Wavell, Lord
WAVELL, LORD
WAVELL, LORD (1883–1950), viceroy of India (June 1943–March 1947). Field Marshal Lord Archibald Wavell was commander-in-chief of British India's forces prior to his appointment as Britain's penultimate viceroy of India. Born at Colchester, the son of an army officer who first brought him to India as a child, Wavell was educated in Winchester College and also graduated from Sandhurst, returning to serve in India at the age of twenty. At the start of World War I, he worked in the War Office, but was soon shipped over to fight in Ypres, Belgium, where he lost an eye.
Wavell was assigned to Field Marshal Allenby's staff in 1918, and two decades later to the command of British forces in the Middle East, but he failed to anticipate the swift power of General Erwin Rommel's tank corps, and was ordered in June 1941 to switch his command in North Africa with Field Marshal Claude Auchinleck's in India. Since Wavell's India command included the British 18th division, which in the following year surrendered Singapore to the Japanese, he was blamed by many for that loss as well. His battlefield wounds and losses appear to have predisposed Wavell for the rest of his life to long, lugubrious interludes of silence. Jawaharlal Nehru and Mahatma Gandhi distrusted him; others considered him too "wooden."
Prime Minister Winston Churchill chose Wavell to be India's viceroy in 1943, when Lord Linlithgow finally stepped down after six years at that post, precisely for all the reasons that India's Congress leaders feared, mistrusted, and disliked him. Churchill wanted Wavell to hold the line against any and all political demands from Congress for concessions of any kind as long as the war lasted. He felt certain, of course, that good soldier Wavell agreed. But Wavell, whose intellectual interests included poetry and the classics, wanted, in fact, to try his hand at diplomacy, which as viceroy he thought only appropriate. He had ideas about bringing Mahatma Gandhi and M. A. Jinnah together for a summit meeting at his vice-regal mansion in Simla, hoping to persuade them to work out their differences and agree to a new formula he toyed with for Hindus and Muslims sharing power. Student of Herodotus and Thucydides that he was, and knowing well from his own bitter experience the painful cost of all combat, Wavell hoped to bring peace to sorely troubled and conflicted India. But when Churchill heard of Wavell's idea, he vowed that only "over his dead body" should any approach to Gandhi be made during the war.
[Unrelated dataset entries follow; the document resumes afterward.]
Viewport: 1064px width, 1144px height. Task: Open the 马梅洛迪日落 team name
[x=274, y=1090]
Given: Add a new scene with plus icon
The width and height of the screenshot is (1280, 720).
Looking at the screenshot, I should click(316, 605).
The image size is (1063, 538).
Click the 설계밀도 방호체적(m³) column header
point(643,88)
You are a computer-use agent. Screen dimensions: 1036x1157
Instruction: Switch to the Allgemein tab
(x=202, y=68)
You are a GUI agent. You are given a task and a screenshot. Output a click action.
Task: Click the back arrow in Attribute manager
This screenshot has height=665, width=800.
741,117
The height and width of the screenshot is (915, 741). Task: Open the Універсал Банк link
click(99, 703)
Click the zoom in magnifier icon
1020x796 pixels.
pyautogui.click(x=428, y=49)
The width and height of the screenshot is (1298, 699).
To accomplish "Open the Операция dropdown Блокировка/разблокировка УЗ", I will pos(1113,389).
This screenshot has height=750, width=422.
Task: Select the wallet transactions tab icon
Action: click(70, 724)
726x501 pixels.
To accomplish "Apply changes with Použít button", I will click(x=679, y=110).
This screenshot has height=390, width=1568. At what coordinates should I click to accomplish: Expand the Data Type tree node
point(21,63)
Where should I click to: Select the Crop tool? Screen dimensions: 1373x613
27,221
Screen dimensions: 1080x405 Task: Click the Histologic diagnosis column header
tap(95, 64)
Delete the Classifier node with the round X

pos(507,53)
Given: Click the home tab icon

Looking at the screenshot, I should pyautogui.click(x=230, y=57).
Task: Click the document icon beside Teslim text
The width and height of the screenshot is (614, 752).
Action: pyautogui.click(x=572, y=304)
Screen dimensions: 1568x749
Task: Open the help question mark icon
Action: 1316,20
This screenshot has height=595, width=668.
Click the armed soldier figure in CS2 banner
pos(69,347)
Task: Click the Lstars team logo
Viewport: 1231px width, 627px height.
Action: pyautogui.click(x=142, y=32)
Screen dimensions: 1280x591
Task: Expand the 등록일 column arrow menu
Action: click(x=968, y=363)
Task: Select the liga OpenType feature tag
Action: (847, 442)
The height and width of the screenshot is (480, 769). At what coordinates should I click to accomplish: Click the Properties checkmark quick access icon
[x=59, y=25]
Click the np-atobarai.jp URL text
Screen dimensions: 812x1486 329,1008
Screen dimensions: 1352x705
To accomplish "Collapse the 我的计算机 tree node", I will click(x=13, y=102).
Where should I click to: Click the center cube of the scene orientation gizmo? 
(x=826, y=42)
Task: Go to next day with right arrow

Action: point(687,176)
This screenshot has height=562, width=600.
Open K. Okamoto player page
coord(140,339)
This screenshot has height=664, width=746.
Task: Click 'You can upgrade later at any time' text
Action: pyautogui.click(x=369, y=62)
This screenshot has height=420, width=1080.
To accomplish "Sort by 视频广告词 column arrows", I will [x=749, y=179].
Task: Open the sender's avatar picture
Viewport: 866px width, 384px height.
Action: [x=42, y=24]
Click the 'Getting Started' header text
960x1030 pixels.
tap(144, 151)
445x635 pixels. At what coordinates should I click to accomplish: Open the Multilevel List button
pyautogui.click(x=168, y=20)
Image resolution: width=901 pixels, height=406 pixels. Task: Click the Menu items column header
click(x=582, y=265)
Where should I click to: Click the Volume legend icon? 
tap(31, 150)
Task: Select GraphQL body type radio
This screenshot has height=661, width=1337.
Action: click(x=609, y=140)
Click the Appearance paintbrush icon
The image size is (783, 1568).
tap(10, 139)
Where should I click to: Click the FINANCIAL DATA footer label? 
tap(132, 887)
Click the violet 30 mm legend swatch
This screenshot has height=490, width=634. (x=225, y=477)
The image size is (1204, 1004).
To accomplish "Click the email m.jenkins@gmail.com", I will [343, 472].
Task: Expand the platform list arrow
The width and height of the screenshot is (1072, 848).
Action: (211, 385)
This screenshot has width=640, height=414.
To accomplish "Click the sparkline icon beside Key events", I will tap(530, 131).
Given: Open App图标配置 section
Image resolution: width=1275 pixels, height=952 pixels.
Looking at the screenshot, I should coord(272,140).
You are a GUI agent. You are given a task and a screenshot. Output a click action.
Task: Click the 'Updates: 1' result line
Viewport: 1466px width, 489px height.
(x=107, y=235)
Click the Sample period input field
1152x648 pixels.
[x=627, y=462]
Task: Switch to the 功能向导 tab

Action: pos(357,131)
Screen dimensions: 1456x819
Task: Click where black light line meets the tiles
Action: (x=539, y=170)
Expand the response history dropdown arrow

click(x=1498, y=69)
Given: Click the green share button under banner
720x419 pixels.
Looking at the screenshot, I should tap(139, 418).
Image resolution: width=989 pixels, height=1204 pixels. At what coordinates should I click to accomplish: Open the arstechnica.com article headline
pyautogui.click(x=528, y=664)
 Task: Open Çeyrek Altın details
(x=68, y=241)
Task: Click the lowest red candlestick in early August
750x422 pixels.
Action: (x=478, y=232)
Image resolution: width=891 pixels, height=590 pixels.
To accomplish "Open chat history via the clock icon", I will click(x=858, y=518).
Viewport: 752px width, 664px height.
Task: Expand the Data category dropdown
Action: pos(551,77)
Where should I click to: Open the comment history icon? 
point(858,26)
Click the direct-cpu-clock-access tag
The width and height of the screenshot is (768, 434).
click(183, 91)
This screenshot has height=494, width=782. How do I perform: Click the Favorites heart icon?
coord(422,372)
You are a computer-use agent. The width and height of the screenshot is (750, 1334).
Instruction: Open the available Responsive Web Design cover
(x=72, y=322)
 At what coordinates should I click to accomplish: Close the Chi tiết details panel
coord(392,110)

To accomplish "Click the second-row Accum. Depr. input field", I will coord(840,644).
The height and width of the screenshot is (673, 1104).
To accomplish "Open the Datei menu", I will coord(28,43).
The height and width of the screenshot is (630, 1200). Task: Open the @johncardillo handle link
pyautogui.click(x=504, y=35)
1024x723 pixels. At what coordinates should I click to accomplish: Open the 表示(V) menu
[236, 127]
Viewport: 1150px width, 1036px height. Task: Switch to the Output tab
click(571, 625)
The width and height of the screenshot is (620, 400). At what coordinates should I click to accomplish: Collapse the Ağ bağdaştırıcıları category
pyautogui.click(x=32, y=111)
By the end of 1943, Bengal's dreadful famine had claimed more than one and a half million lives. Wavell tried his best to secure shipments of grain to relieve that starving province, knowing as he did that 6 million tons of wheat were floating nearby inside a fleet of British storage vessels, their holds full of food for "emergency" British military needs only, as Churchill's tight-fisted minister of war transport, Baron Leathers, coldly informed Wavell.
In the summer of 1945, after Germany surrendered, Wavell released all his Congress prisoners from jail and convened the Simla summit he had dreamed of holding two years before. Gandhi, Jinnah, and Nehru all went up, as did lesser party leaders, but no agreement could be reached. Then Britain held its first postwar elections and Churchill lost his seat, as did most of his Tory colleagues. Prime Minister Clement Attlee's Labour Party moved into London's halls of power, determined to end Britain's exorbitant imperial expenditures as quickly as possible. Now, however, instead of appearing too eager to launch a plan of peace and political reform, Wavell proved too cautious and outdated for both Attlee and Sir Richard Cripps, Attlee's Chancellor of the Exchequer, who looked for a much younger and more genial viceroy to effect the swift transfer of power they had in mind. Their choice was dashing Dickie Mountbatten, the king's cousin.
Stanley Wolpert
BIBLIOGRAPHY
Mansergh, N., and E. W. R. Lumby, eds. The Transfer of Power, 1942–7, vol. IV: The Bengal Famine and the New Viceroyalty, 15 June–31 August 1944; vol. V: The Simla Conference, Background and Proceedings, 1 September 1944–28 July 1945; vol. VI: The Post-War Phase: New Moves by the Labour Government, 1 August 1945–22 March 1946; vol. VII: The Cabinet Mission, 23 March–29 June 1946; vol. VIII: The Interim Government, 3 July–1 November 1946; vol. IX: The Fixing of a Time Limit, 4 November 1946–22 March 1947. London: Her Majesty's Stationery Office, 1973–1980.
Moon, Penderel, ed. Wavell: The Viceroy's Journal. London: Oxford University Press, 1973.
Wolpert, Stanley. Shameful Flight: The Last Years of the British Empire in India. New York: Oxford University Press, 2005.